I tried but no luck: “Credits […] are generally not refundable, except in cases required by law or if there is confirmed account compromise.” - OpenAI’s AI support chat, October 2025

What is the model powering OpenAI’s AI support chat? (assuming it is based on one of their published LLM models)

I couldn’t find any official information. I risked asking ChatGPT itself (even if at this point my confidence in its answers on that topic is shaky at best). GPT-5 (or GPT-5 Mini) answered that, while it doesn’t knoow for sure, it “is probably backed by one of OpenAI’s “assistant-capable” models (like o3, o4-mini, GPT-4o, or something in that family)” (see shared chat above).

Conclusion

I found it interesting to report this frustrating experience but I do use LLM-based tools a lot and quiet successfully for some usages. My first usage is as a coding assistant, where it does save time for me. Another usage of LLM that looks promissing for me is “structured data extraction from unstructured text” (I will publish a post on that in a couple of weeks). But it has been said before and it is worth repeating: The LLM answer for some prompts can be deceptively convincing, yet completely wrong. Hard to tell apart a confident wrong answer from a correct one. Of course when the incorrect answer is challenged later in the conversation with appropriate context by the user, the model will correct itself (like here) but by then the damage is done, the confidence is shattered (and I lost $10 of credit :-) ). LLM/Generative AI has already demonstrated its usefulness in some areas: coding, writing, summarization, image to text description (still some caveats applying here). But for others it is not useful at all.

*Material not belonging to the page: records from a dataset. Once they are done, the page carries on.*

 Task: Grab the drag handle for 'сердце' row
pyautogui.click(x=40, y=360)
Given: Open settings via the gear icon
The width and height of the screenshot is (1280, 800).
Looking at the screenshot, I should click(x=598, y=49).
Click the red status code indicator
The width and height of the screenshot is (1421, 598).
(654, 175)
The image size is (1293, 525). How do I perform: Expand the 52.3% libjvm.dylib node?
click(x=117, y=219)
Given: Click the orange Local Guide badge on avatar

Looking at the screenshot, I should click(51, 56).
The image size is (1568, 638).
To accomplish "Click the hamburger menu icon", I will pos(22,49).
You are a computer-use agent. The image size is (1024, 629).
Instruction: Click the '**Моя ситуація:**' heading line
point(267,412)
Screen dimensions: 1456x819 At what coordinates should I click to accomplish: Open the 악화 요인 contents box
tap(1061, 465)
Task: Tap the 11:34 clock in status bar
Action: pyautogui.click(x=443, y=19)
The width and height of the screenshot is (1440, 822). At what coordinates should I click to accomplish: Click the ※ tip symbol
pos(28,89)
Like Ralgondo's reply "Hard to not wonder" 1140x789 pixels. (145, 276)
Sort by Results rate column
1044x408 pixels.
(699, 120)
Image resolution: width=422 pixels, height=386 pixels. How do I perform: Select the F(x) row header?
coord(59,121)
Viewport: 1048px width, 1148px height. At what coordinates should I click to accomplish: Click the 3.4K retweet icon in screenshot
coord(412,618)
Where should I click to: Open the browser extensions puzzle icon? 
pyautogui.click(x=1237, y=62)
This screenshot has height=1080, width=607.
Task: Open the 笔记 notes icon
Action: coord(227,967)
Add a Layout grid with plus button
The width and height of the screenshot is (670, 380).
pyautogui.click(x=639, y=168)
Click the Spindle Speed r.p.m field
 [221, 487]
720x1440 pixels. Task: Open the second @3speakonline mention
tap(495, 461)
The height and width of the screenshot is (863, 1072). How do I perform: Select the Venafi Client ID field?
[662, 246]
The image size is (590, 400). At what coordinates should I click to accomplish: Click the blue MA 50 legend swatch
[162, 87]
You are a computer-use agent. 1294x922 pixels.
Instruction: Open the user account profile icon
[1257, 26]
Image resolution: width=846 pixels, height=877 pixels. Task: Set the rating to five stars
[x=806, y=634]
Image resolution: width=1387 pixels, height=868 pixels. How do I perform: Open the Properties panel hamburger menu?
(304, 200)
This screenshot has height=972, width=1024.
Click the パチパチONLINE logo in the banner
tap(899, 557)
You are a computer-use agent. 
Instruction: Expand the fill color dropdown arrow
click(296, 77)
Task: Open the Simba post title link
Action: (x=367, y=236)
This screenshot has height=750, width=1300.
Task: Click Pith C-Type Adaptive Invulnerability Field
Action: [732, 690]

I feel like for in a lot of traditional business (potential user of those new AI tools) the attitude is “That’s a great tool, impressive. What else can I do with it?”. Slightly different from the hype generated by AI companies, and AI investors! (“a significant leap in intelligence over all our previous models”, “state-of-the-art performance”, “provide expert-level responses”).

When the tool provides a good answer to a prompt, the questions for a business wanted to leverage that capacity to provide a better service or products to customer are: will it scale, is it stable? How will it handle edge cases? Can we put measures in place to prevent or mitigate the bad scenario, overall is that a benefit or a hindrance for my customers and my business?